In Florence we had stayed one night in a very similar kind of hotel, Relais il Campanile al Duomo, also very comfortable, friendly and conveniently located. February room price Euros 49. Highly recommended.

Recommendation 3: how long, what concept of staying in Soriano

Well, not so much a recommendation but thoughts to enable others to make judgements for their own travels.

We chose to base ourselves in Soriano and take trips away from there. There is a lot of life within reach in car, train or bus day trips. We did not use the car every day, we did not leave Soriano every day. Our choice was to be living in a pleasant and interesting place, with good food etc.
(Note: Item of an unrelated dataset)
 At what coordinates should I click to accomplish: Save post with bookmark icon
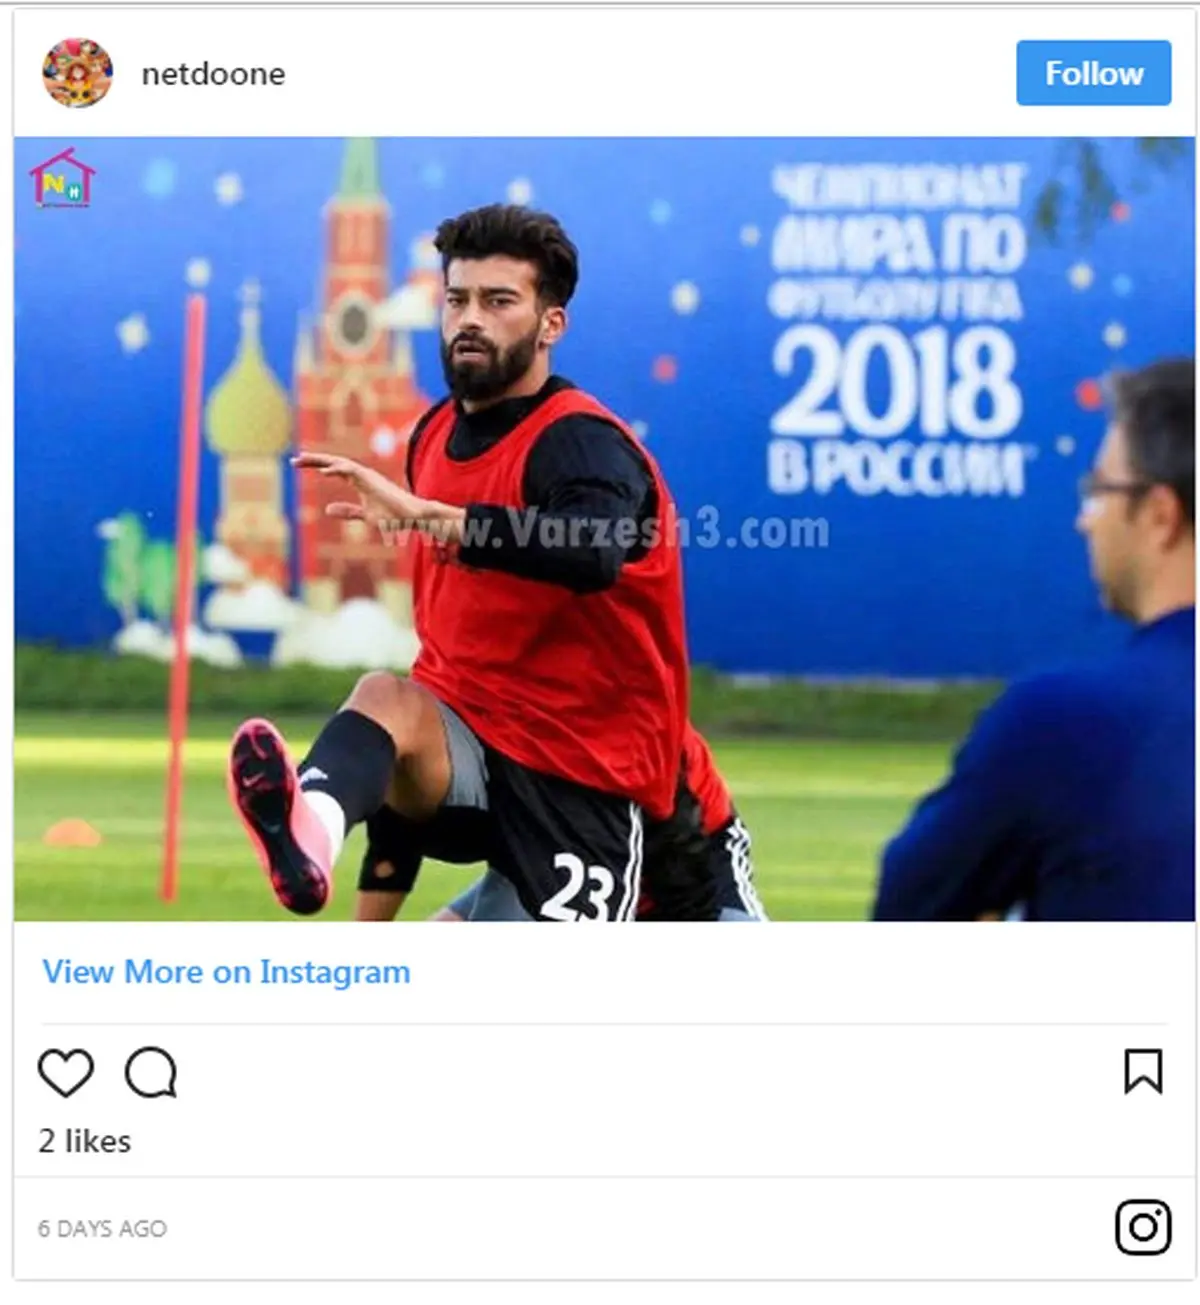[x=1143, y=1071]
If you were just staying in Soriano for a few days, going separately to Rome, etc, then no need for a car in Soriano.


Recommendation 2: car or no car?

"Italian drivers" some people say, suggesting wild driving. In fact, our experience of driving on this occasion in Italy is that it is a comfortable experience and drivers are for the most part very considerate and sensible. They are certainly more aware of traffic around them, more adapting and more patient with issues in narrow streets.

So we were very pleased to have a rental car, meaning that we were able to wander to many places that from the train or bus one might say "hey that looks interesting" but never get there.

We rented a car for the whole period we were in Soriano (24 days), picked it up at the airport and returned it there. This minimised daily costs to less than $Aust900 for the 24 days, with zero excess (from Economy Car Rentals). Excellent - a small Kia diesel that fitted into narrow streets and small parking spaces easily - and fuel costs very modest, less than Euros 100 in total.

Leaving the airport in Rome we headed north for Civitavecchia rather than going via the Rome ring road to the Autostrada del Sole. That is a more scenic route to Soriano, also the roads, on winter weekdays either way, were uncrowded and it was easy to get used to driving on the other side of the road without the heavy and more irritable traffic of the ring road.